It looks like Gere’s persistence has paid off: The state board has sent a letter stating that they will, in fact, investigate violations of the FTC Funeral Rule (because, as they surely already knew, such violations also break South Carolina law:
South Carolina Department of Labor, Licensing and Regulation
Board of Funeral Service
January 31, 2012
Gere B. Fulton, PhD, JD
Funeral Consumers Alliance of South Carolina
Dear Dr. Fulton:
Thank you very much for your most recent letter regarding the federal funeral rule and other concerns.
As stated in our November letter, compliance with the funeral rule is enforced by the Federal Trade Commission (FTC), and is part of the Code of Federal Regulations. The South Carolina State Board of Funeral Service’s jurisdiction is found in S.C. Code § 40-19-5, et seq., the Embalmer’s and Funeral Director’s practice act, and it does not have jurisdiction in itself to enforce federal laws. Having said that, please allow us to elaborate upon that explanation, also contained in the November letter, that may be misunderstood. When a federal law is violated, that may also mean that the Board’s statutes and/or regulations are violated, and we agree with you that the Board certainly make take action. The Board will act whenever an FTC or other violation is found through inspections, or when someone like you files an initial complaint; one does not have to file an FTC complaint before filing an LLR complaint, but one may file a complaint with each entity. We hope you understand that the Board agrees with you as to the importance of the funeral rule and its efforts to make licensees aware of federal requirements and provide referrals to licensees and the public for further information.
To address your concerns more fully, it may be prudent to provide LLR’s Office of Investigations and Enforcement (OIE) copies of any complaints you have filed with the FTC, as well as the results of those complaints, and to file a complaint alleging a violation whenever you see fit. Any complaint or complaints you or anyone else files will be investigated and may result in a formal complaint from LLR’s prosecution staff and a disciplinary hearing. Rest assured that we want to address these concerns, and that we take them very seriously.
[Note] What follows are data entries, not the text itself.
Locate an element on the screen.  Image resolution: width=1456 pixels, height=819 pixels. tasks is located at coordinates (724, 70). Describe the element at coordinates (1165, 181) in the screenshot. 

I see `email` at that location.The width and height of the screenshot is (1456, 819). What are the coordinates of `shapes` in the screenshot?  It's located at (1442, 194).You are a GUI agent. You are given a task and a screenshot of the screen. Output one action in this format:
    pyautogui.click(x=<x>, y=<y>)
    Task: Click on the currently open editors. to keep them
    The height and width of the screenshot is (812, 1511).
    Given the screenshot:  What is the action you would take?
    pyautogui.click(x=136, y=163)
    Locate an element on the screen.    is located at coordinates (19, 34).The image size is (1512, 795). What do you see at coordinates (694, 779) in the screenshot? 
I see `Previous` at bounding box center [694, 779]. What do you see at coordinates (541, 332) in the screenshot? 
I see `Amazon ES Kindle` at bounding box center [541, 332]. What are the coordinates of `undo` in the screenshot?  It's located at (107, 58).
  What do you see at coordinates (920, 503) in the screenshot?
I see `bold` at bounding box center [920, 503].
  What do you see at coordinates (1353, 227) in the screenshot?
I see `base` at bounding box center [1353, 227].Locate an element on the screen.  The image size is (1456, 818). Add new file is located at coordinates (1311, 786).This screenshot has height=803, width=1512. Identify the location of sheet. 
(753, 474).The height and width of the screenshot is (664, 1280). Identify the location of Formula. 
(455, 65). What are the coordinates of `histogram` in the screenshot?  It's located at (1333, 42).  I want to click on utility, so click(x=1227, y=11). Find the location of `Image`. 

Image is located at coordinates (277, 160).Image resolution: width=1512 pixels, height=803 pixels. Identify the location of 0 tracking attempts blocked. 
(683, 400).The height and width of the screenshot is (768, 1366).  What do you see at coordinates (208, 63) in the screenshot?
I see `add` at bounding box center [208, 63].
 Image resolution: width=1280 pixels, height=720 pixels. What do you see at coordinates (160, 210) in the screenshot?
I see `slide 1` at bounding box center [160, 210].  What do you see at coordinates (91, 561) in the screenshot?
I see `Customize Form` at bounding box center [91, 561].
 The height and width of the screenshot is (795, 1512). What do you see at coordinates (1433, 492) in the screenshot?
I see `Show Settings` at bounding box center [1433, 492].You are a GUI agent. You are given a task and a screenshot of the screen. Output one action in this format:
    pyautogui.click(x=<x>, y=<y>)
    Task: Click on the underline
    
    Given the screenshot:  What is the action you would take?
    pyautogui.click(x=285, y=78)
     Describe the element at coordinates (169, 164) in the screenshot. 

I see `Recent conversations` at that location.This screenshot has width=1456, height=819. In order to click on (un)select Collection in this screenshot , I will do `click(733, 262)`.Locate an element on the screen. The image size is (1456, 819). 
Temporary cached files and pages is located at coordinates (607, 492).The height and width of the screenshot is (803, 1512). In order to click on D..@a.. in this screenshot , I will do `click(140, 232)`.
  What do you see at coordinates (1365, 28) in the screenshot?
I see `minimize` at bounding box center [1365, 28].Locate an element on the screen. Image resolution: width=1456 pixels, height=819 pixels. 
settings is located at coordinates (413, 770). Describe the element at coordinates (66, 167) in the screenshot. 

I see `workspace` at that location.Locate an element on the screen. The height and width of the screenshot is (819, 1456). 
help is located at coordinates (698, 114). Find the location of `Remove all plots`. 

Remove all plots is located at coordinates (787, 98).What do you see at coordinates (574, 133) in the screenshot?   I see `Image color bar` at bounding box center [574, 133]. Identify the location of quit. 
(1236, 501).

Please do not hesitate to contact me, our administrator Doris Cubitt, and/or our legal counsel James Saxon (contact information is found on the Board’s website within LLR’s website).
cc: Catherine Templeton, Executive Director – LLR
Rion Alvey, Deputy Director – LLR
Doris Cubitt, Funeral Board Administrator
James Saxon, Advice Counsel
Gere Fulton, Ph.D., J.D. is a retired professor of Public Health, having taught at the University of Toledo and the University of South Carolina. He served two terms on the national board of Funeral Consumers Alliance and was co-chair of its Legal Committee. Fulton is one of the most active volunteers in FCA when it comes to keeping tabs on how well—or poorly—funeral homes obey basic consumer protection rules laid out by the Federal Trade Commission’s Funeral Rule. When he began surveying funeral home price lists in South Carolina he found a shocking rate of legal violations. These aren’t just technicalities; they affect the ability of grieving people to get clear, accurate information at a stressful time which makes it hard or impossible to effectively control family funeral costs.
Worse, the state regulatory board charged with overseeing funeral homes has closed ranks around the funeral directors, denying the problems and blatantly ignoring Fulton’s request for documents and corrective action. Small wonder. Like most states, South Carolina’s state regulatory board is dominated by funeral directors (Nine of 11 seats are held by industry). Its function seems to be giving the state the appearance of protecting consumers. In reality the board acts as little more than a tax-payer funded undertakers’ interest group. For an overview of how thoroughly corrupt the funeral regulatory system is around the country, see Circling the Hearses, the first chapter of Final Rights: Reclaiming the American Way of Death. –Josh Slocum, FCA Executive Director
-by Gere Fulton
I’ve been clashing with the Board of Funeral Service (BFS) almost from the moment I arrived in Columbia. When I got here the Funeral Consumers Alliance of South Carolina (FCASC) had never done a funeral pricing practices survey, so I volunteered to do one for them.
When I finished analyzing the data, I wrote a report and called a press conference to release it to the media. South Carolina’s largest newspaper, The State, covered it and printed a story, including a response from the president of the BFS. He, of course, dismissed the report without even having seen a copy of it. That was the beginning.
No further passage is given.